# What height for ex-pen



## LUVmyHava (Apr 16, 2019)

Now that I have decided to use ex-pen indoors, what height should the pen be? How big area wise. I need crate and potty tray to fit in with not much open space at first. Then as pup catches on, I can enlarge.


----------



## Melissa Woods (Feb 21, 2019)

So, here is my recent experience with my puppy and ex-pen height. We had a 24 inch for our puppy, who is now 16 weeks old, but this was a couple of weeks ago. My four pound dog got out of the pen twice while we weren't home. He greeted us, very happy with himself. The first time, I thought I accidentally left him out. After the second time, we discovered he was climbing on top of the crate and jumping from there. Long story short, I bought an extra high one and haven't had him escape since, though he often sits on top of his crate.


----------



## EvaE1izabeth (Nov 14, 2017)

Melissa Woods said:


> So, here is my recent experience with my puppy and ex-pen height. We had a 24 inch for our puppy, who is now 16 weeks old, but this was a couple of weeks ago. My four pound dog got out of the pen twice while we weren't home. He greeted us, very happy with himself. The first time, I thought I accidentally left him out. After the second time, we discovered he was climbing on top of the crate and jumping from there. Long story short, I bought an extra high one and haven't had him escape since, though he often sits on top of his crate.


Oh the proud, expectant look of puppy mischief is just the best, when he's waiting to show you what an amazing thing he accomplished!


----------



## EvaE1izabeth (Nov 14, 2017)

I haven't had any trouble with my 24" ex pen, but there are more stories of Havs climbing or jumping them so I think you just have to keep an eye on it. I know others have needed to move crates away from the edge of their ex-pens or set the crate up against a wall to prevent climbing, so I think you have to be conscious of what's around it. When mine figured out how to jump off the back of the sofa we had to make adjustments! I bought a really inexpensive one and a nicer wood one and the cheap Amazon ex-pen is still going strong! I took the wood one apart to modify into gates.


----------



## wencit (Jul 15, 2018)

I read somewhere on these forums that if the pup can climb a 24" ex-pen, it can eventually scale a 36" ex-pen, and that's a much higher height from which to fall. If he's climbing (and not just jumping onto something for leverage), you're going to need to purchase a top for the ex-pen anyway. We bought a 24" one for our puppy, and I'm keeping my eye on him to make sure he can't get out. If I see any escape attempts, we'll buy a top.


----------



## EvaE1izabeth (Nov 14, 2017)
━━━━━━━━━━
## [What to do]
1 > Reproduce the part of the ex-pen thread from "## LUVmyHava (Apr" to "(Feb 21, 2019)".
2 > Answer these questions from the ex-pen thread:
(a) How much did Melissa Woods's dog weigh?
(b) What did EvaE1izabeth do with the wood ex-pen?
(c) What does wencit plan to buy if the puppy makes any escape attempts?

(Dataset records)
━━━━━━━━━━
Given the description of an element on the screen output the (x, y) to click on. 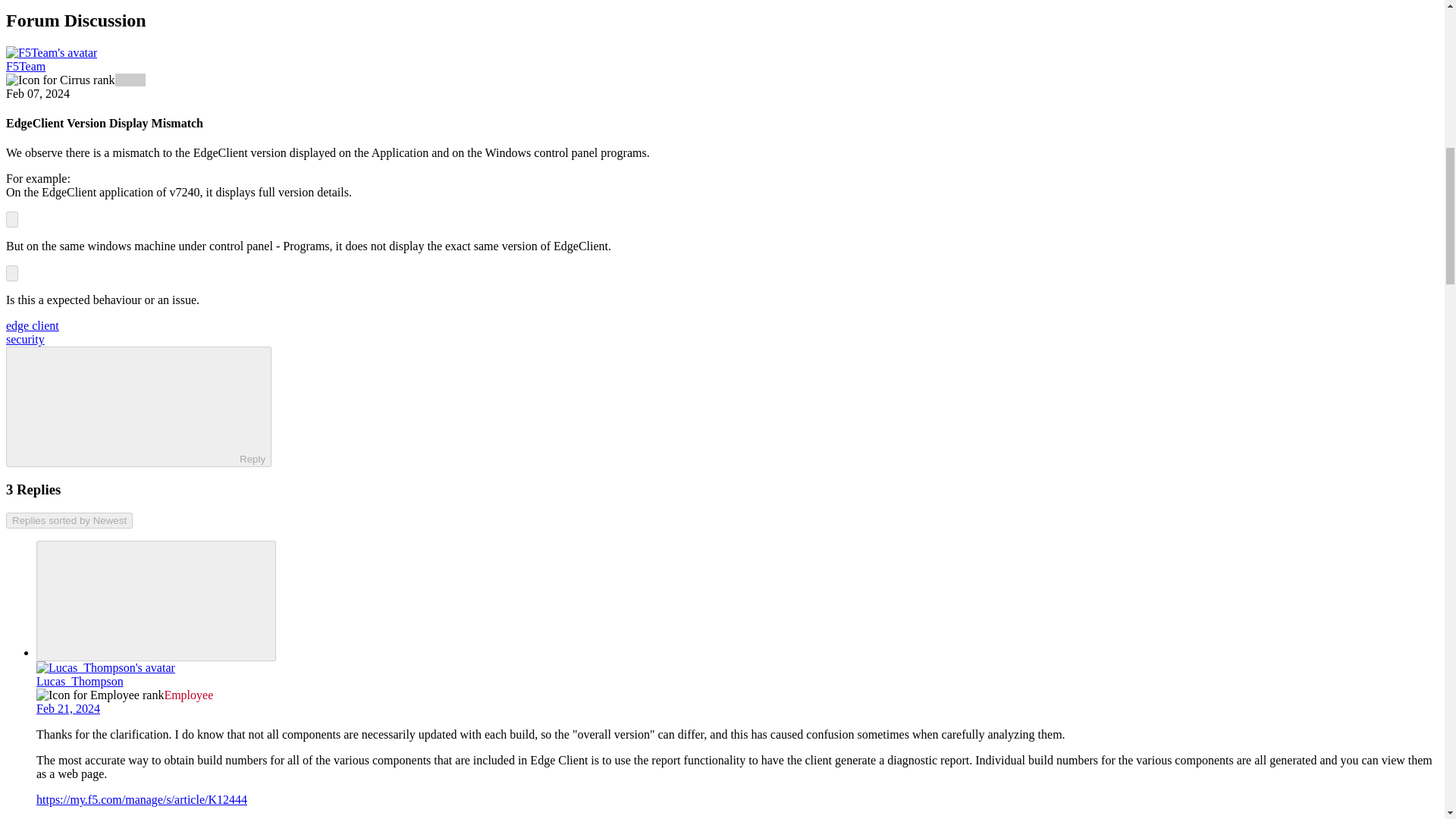
Feb 21, 2024 (68, 707)
Replies sorted by Newest (68, 520)
F5Team (25, 65)
February 21, 2024 at 4:46 PM (68, 707)
edge client (32, 325)
Reply (125, 405)
February 7, 2024 at 12:00 PM (37, 92)
security (25, 338)
ReplyReply (137, 406)
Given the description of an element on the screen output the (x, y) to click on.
━━━━━━━━━━
## [Full solutions]
1 >
## LUVmyHava (Apr 16, 2019)

Now that I have decided to use ex-pen indoors, what height should the pen be? How big area wise. I need crate and potty tray to fit in with not much open space at first. Then as pup catches on, I can enlarge.


----------



## Melissa Woods (Feb 21, 2019)

2 >
(a) Four pounds.
(b) Took it apart to modify into gates.
(c) A top for the ex-pen.